- Born: Brooklyn, NY
- Occupation: Music Executive
- Years active: 1995-present

= Brian Monaco =

American music executive

Brian J. Monaco is an American music executive who is the President, Global Chief Marketing Officer of Sony/ATV Music Publishing.

==Career==
Upon graduation from the University of Dayton in 1994, Monaco founded Worldwide Talent Group (WTG).

WTG represented authors, politicians, athletes, entertainers and poets. While at WTG, Monaco pioneered the extensive college tours of MTV's “The Real World/Road Rules” cast, which played tour dates in the US, including a show at the Beacon Theatre in New York City.

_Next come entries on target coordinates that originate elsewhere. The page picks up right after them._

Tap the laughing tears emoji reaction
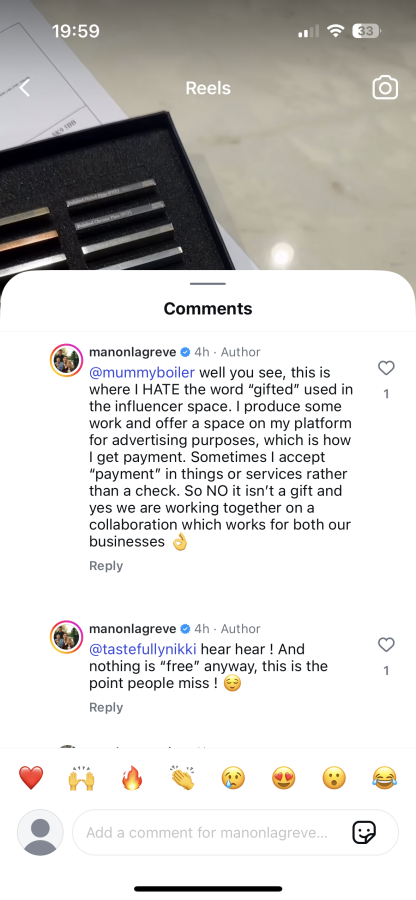 (384, 778)
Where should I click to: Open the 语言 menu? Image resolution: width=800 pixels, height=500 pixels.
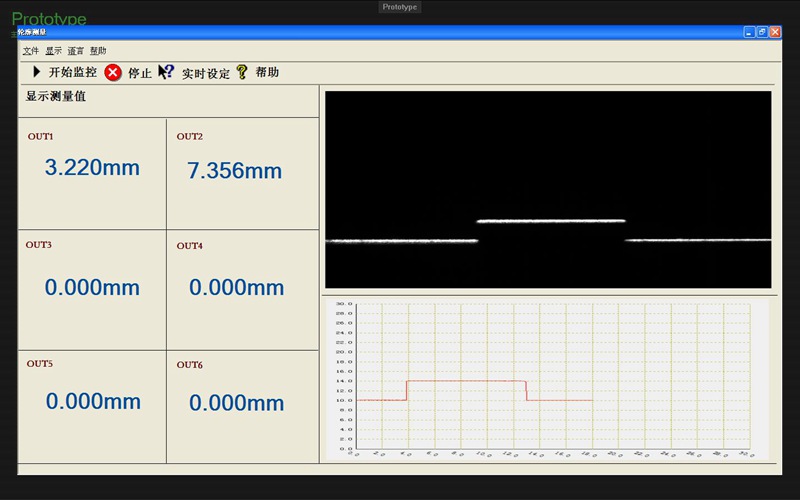click(76, 50)
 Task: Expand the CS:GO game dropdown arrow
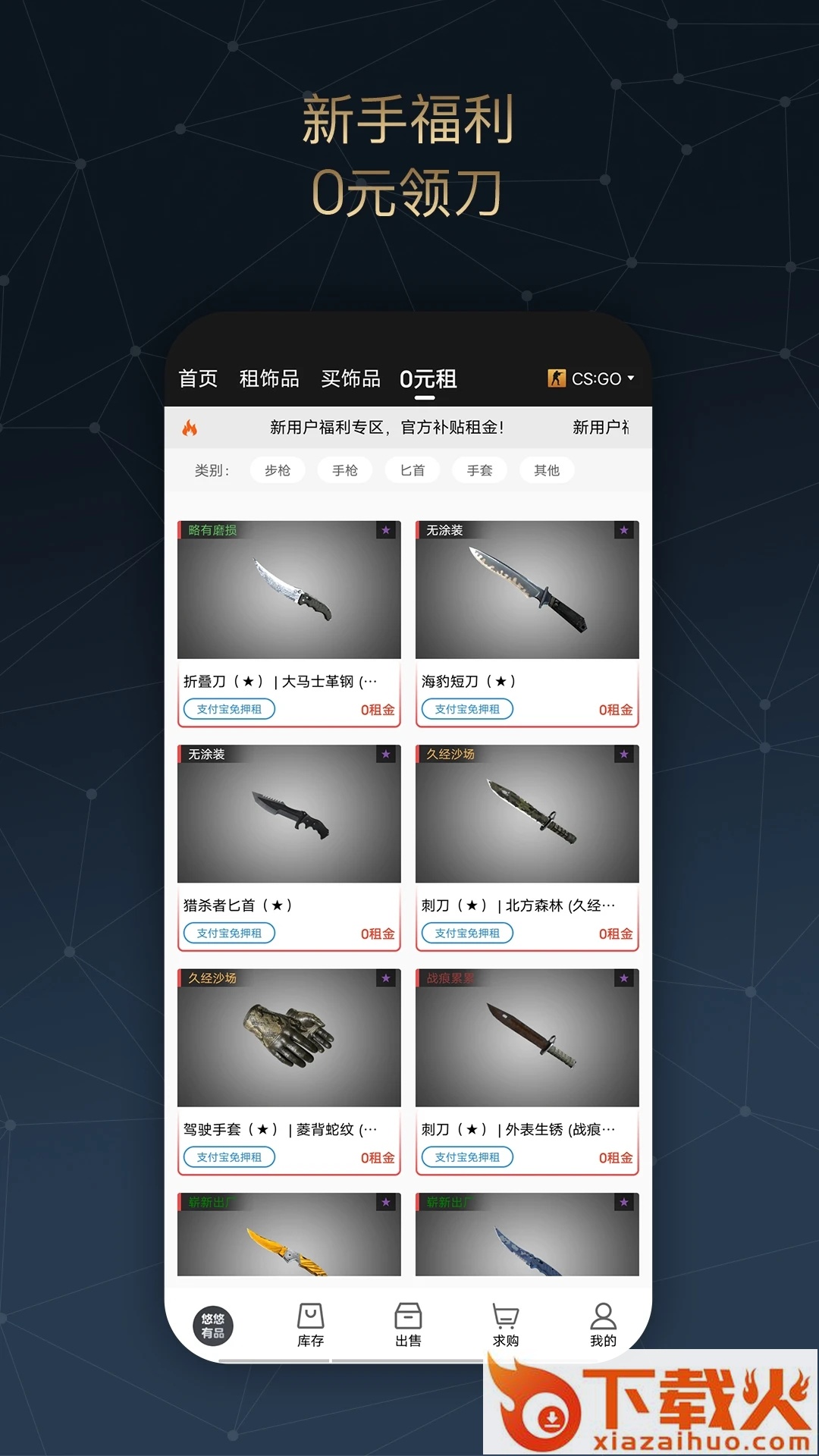[631, 378]
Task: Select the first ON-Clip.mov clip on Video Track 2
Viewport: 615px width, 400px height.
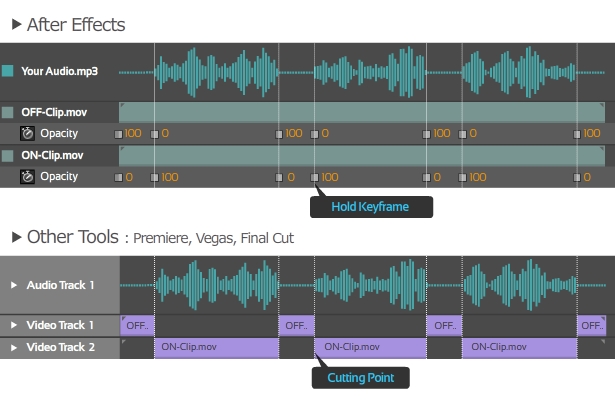Action: coord(217,348)
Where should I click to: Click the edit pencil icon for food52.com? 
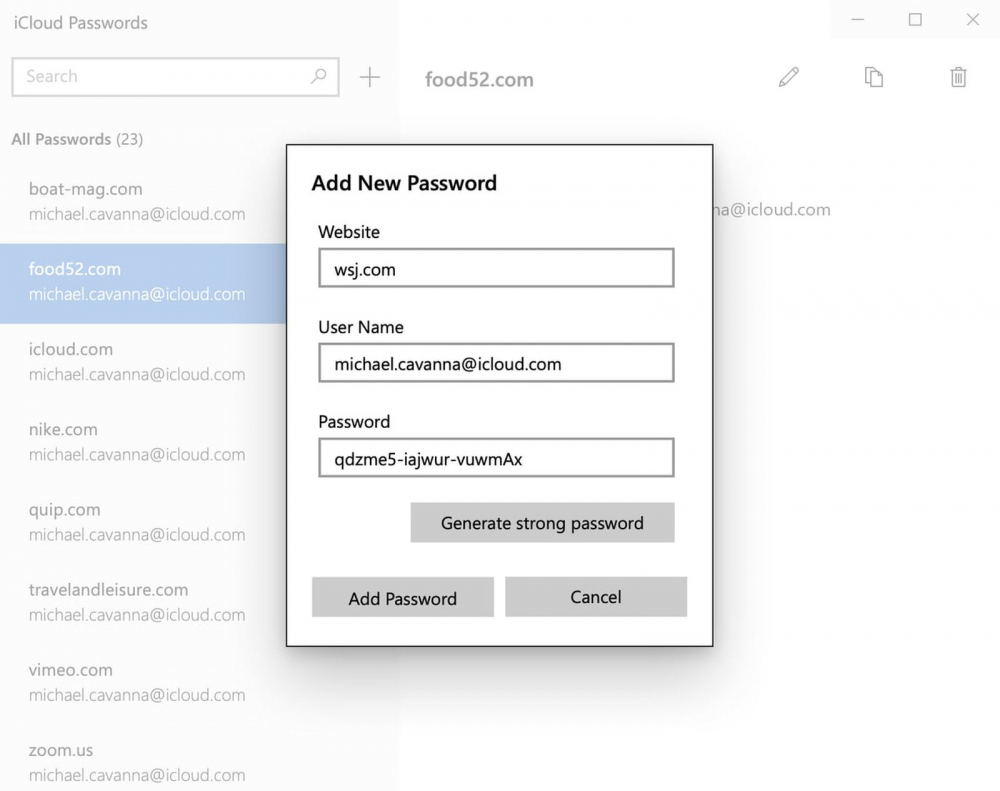tap(788, 78)
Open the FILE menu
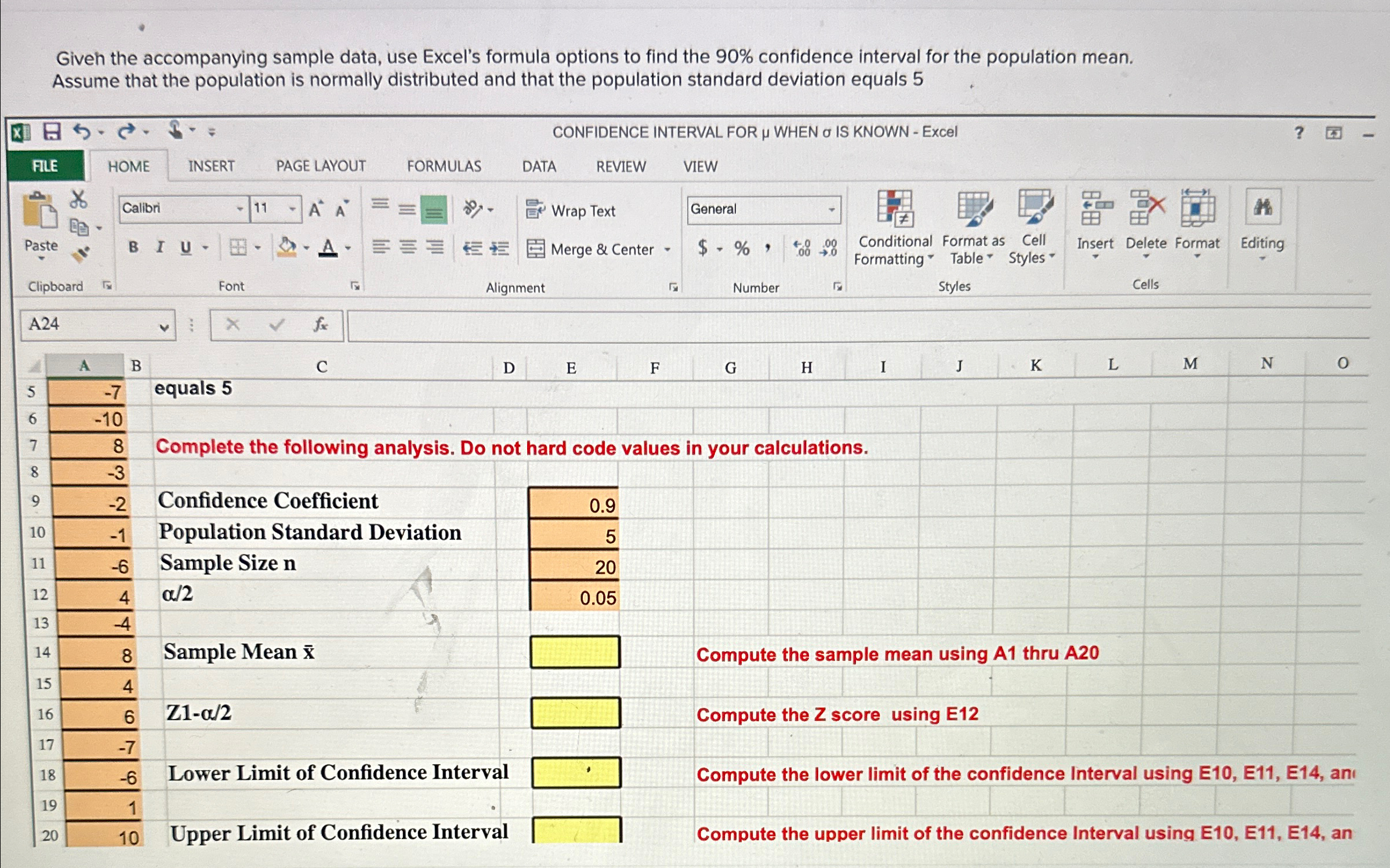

In 2007, Monaco sold Worldwide Talent Group and went on to become the Executive Vice President, Worldwide Head of Advertising, Film & TV for both EMI Music Publishing and EMI Records, which at the time included Astralwerks, Blue Note Records, Capitol Records, Parlophone and Virgin Records.

In 2012, EMI Music Publishing was acquired by a consortium led by Sony. In July 2012, Monaco joined Sony/ATV Music Publishing as Executive Vice President, Commercial Music Group following the acquisition of EMI Music Publishing.

In 2017 and 2018 Monaco serve on Clio Music juries.

Monaco is currently a voting member of the Rock & Roll Hall of Fame and the Songwriters Hall of Fame. Monaco hosts a proprietary sync camp twice a year for songwriters.